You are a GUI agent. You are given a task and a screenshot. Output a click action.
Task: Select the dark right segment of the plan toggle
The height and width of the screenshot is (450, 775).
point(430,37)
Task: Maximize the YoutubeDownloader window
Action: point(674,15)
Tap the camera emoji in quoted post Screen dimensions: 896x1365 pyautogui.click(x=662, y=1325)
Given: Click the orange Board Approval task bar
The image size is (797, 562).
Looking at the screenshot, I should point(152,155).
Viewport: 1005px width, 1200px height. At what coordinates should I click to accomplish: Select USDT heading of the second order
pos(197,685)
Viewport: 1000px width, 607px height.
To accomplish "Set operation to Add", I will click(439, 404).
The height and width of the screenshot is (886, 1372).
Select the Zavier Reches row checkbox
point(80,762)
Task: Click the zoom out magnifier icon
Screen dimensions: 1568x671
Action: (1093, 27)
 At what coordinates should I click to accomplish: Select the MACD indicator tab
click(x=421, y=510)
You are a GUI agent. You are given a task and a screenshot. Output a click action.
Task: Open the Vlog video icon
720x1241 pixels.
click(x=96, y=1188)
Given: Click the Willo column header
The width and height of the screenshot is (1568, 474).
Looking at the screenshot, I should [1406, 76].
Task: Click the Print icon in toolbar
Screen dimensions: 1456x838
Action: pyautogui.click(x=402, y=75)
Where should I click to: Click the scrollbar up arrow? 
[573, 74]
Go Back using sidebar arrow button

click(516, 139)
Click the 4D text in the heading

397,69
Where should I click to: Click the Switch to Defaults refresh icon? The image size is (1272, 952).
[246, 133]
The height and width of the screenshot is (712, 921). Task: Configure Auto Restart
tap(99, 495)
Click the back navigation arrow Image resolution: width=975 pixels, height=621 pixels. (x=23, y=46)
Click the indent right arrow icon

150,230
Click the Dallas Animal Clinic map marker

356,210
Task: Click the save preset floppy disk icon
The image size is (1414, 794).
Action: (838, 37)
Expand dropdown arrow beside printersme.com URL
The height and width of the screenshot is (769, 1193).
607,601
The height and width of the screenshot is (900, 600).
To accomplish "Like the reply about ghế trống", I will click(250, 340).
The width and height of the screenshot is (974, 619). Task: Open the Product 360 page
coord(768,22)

━━━

» WHAT NEEDS TO BE DONE: Restate, word for word, the listing above from its first line through the line that contains "Viewport: 1000px width, 607px height.", keeping both of those lines.

» ANSWER BELOW:
You are a GUI agent. You are given a task and a screenshot. Output a click action.
Task: Select the dark right segment of the plan toggle
The height and width of the screenshot is (450, 775).
point(430,37)
Task: Maximize the YoutubeDownloader window
Action: point(674,15)
Tap the camera emoji in quoted post Screen dimensions: 896x1365 pyautogui.click(x=662, y=1325)
Given: Click the orange Board Approval task bar
The image size is (797, 562).
Looking at the screenshot, I should point(152,155).
Viewport: 1005px width, 1200px height. At what coordinates should I click to accomplish: Select USDT heading of the second order
pos(197,685)
Viewport: 1000px width, 607px height.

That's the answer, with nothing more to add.